When you got married, you probably didn’t think you’d ever get divorced. Likewise, if you bought a house, bought a vehicle, or took out a joint credit card with your spouse, you might not have thought about who would pay if you split up.
Joint debts can make your divorce more complicated, but attorneys can help you navigate them. Here’s a closer look at what happens to joint debts in divorce.
How Does Maryland Divide Debt and Assets in a Divorce?
Like most states, Maryland uses the equitable distribution model to divide marital debts and assets. That means the court will attempt to divide debt and assets in a way that is fair but not necessarily 50/50.
During divorce, only marital debt is subject to division. This is any debt that was accrued during the marriage and not beforehand or after separation. Importantly, judges in Maryland won’t divide debt that was taken out in only one person’s name.
What About Joint Debts?
Joint debts make property division a little more complicated. If you and your soon-to-be-ex spouse have a joint mortgage or loan, both of you are liable to the creditor. This holds true even if your divorce decree assigns responsibility for the debt to one spouse.
For example, imagine you and your spouse co-signed a loan for a vehicle. Your spouse is the one who usually drives the car, so the divorce decree grants them the vehicle and responsibility for the loan.
In theory, you shouldn’t have to worry about paying for the car going forward. However, because you’re still a co-signer on the loan, the creditor can come after you if your spouse stops paying.
This can have serious consequences. You might experience a major drop in your credit score, and the creditor could file a lawsuit against you. Understandably, if you and your spouse have joint debts, you probably don’t want to just trust that your spouse will continue to pay those accounts as agreed.
Fortunately, you have several options for resolving joint debts before the divorce is finalized. When you do this, you can ensure you’re fully financially separate from your spouse and ready to start fresh.
Practical Ways to Deal With Joint Debts in a Divorce
There are several strategies for handling joint debts.
Refinancing
In some cases, the spouse who will be taking sole ownership of an asset will refinance it in their name only. For example, if both of your names are on the mortgage and you’re getting the house in the divorce, you might take out a new mortgage in only your name.
Selling the Asset to Cover the Debt
In other instances, it makes more sense to sell a jointly financed asset like a home or a car. For example, if neither you nor your spouse would qualify for a mortgage alone, selling your family home might be the best option.
Using Marital Assets to Pay Off the Debt
If you have the funds, using assets to pay off joint debts now can help keep things simple.
How Maryland Law Simplifies Mortgages for Divorcing Couples
In many states, the easiest way to remove one spouse’s name from a mortgage is to refinance it. However, given the market’s high interest rates, refinancing might mean the spouse who gets the home will end up paying thousands more in interest than they otherwise would have.

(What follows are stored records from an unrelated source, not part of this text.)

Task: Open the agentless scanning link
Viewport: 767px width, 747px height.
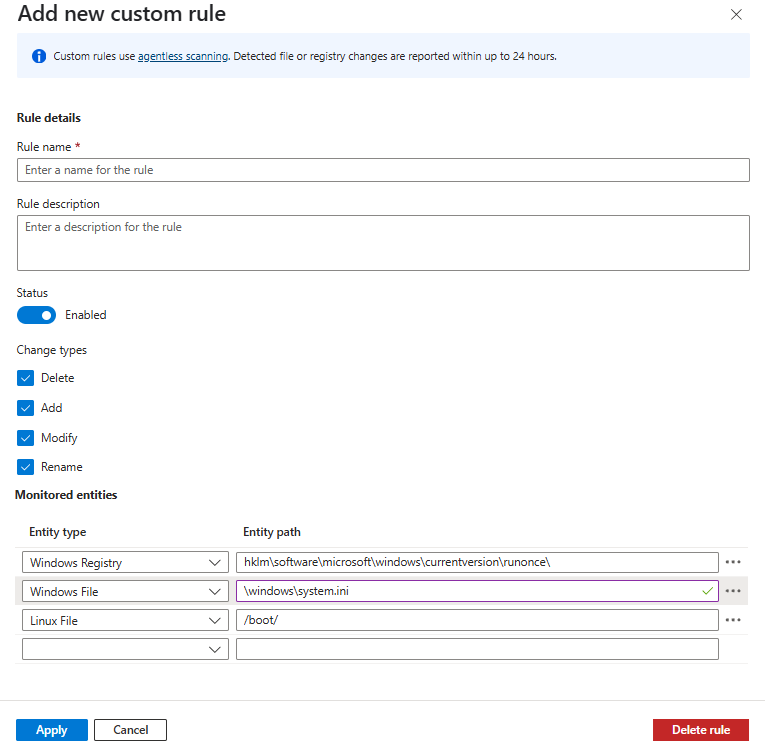Action: (x=183, y=56)
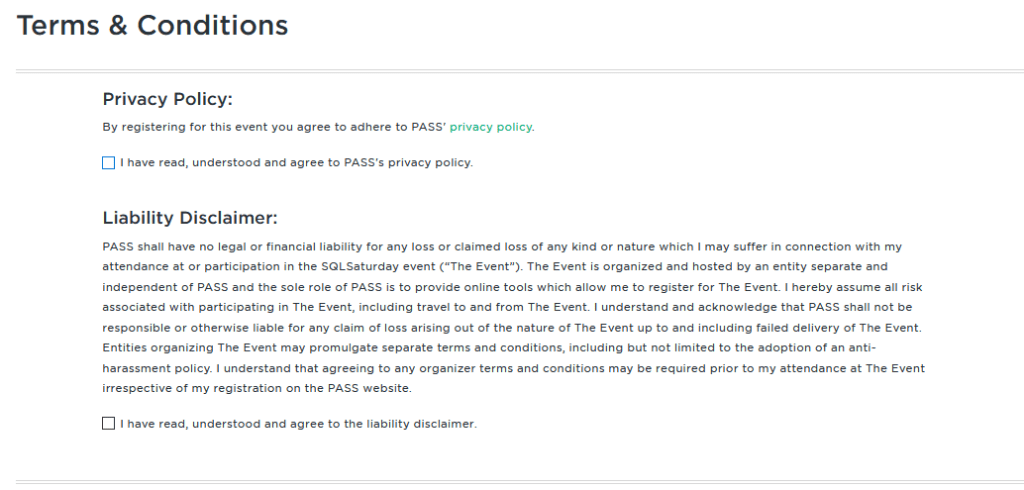This screenshot has height=490, width=1024.
Task: Click the liability disclaimer agreement label text
Action: pyautogui.click(x=298, y=424)
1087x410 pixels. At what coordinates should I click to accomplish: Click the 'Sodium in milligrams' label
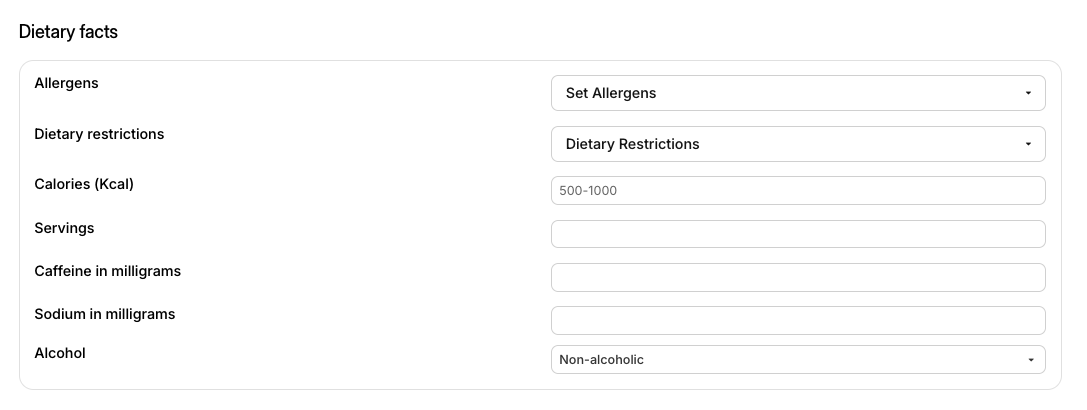(x=105, y=314)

That’s why Maryland passed House Bill 1018. The bill, which went into effect on October 1, 2025, allows one spouse to assume the mortgage if the couple divorces. This means the spouse who receives the home in the divorce may put the mortgage in their name only without having to refinance.

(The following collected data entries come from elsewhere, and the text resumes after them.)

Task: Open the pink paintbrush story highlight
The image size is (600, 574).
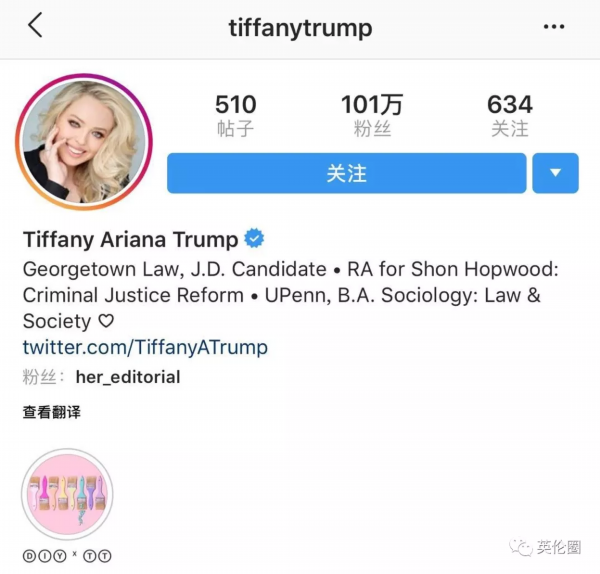Action: pos(67,494)
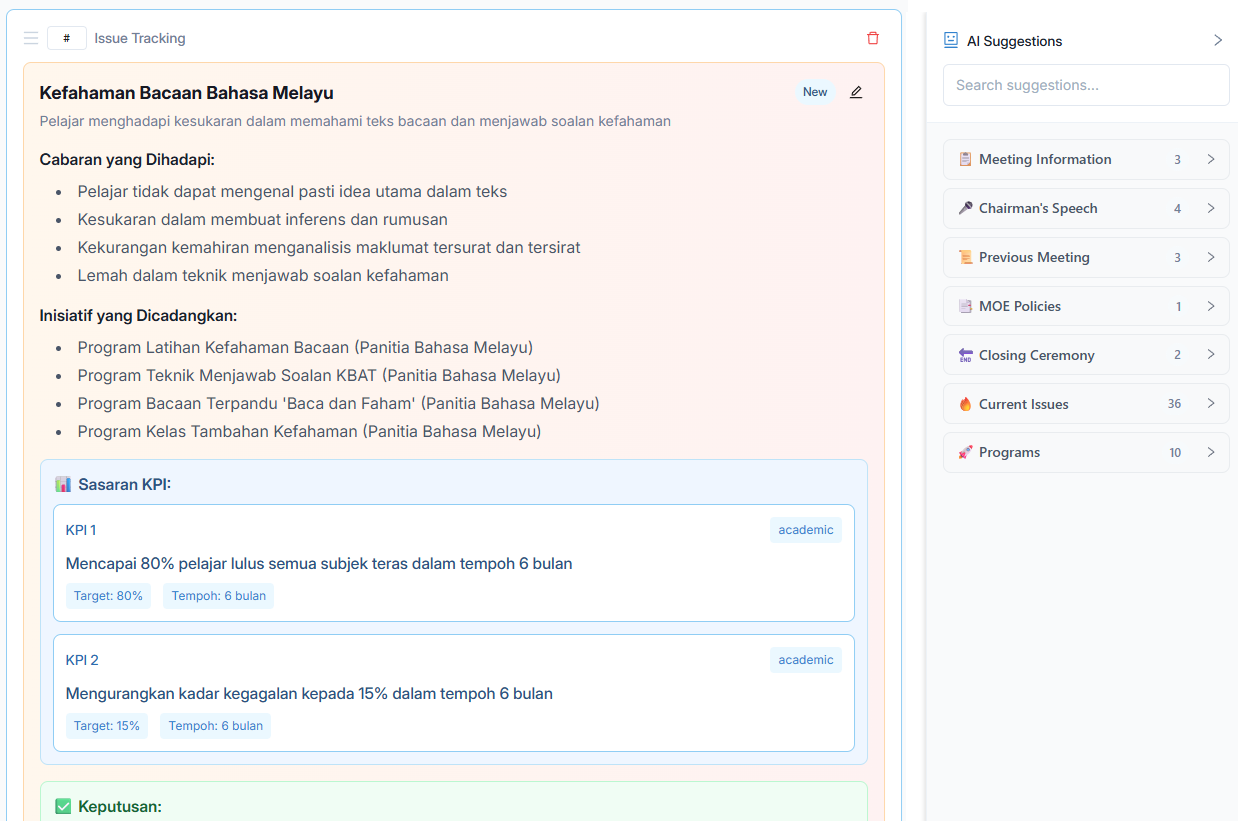Select the Current Issues flame icon

pyautogui.click(x=965, y=404)
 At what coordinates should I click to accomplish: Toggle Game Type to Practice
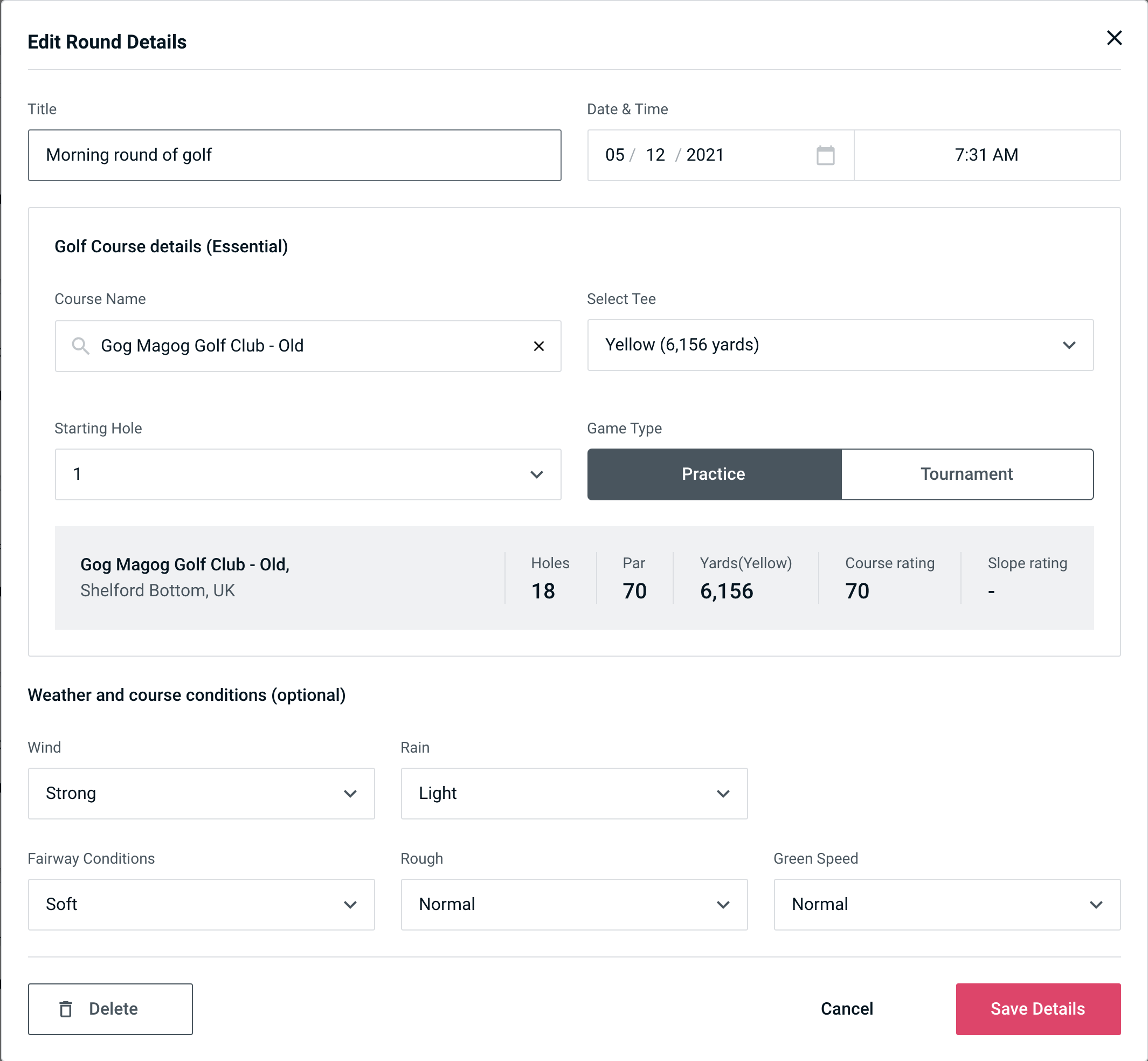(714, 474)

House Bill 1018 is a step in the right direction, but it doesn’t cover every situation. Here are a few caveats:
- The law doesn’t apply to mortgages offered by national banks (like Bank of America, Wells Fargo, etc.)
- It doesn’t apply to mortgages offered by federal credit unions
- The mortgage lender must agree that the spouse assuming the mortgage would qualify for it on their own
- It only applies to conventional mortgages
Conventional mortgages are those that aren’t backed by the government. That means House Bill 1018 doesn’t apply to Federal Housing Administration (FHA) loans, Veterans Administration (VA) loans, or U.S. Department of Agriculture (USDA) loans.
If you’re going through a divorce and aren’t sure whether you (or your spouse) will be able to assume the mortgage, an attorney can review your situation and help you determine whether that’s a viable option for you.
Concerned About Joint Debt in Your Divorce?
For many people preparing for divorce, figuring out how to best deal with joint debts can be a source of stress. When you work with Blattner Family Law Group, you can leave the logistics to us. We handle each case with patience, care, and attention to detail. Contact us to set up your consultation today!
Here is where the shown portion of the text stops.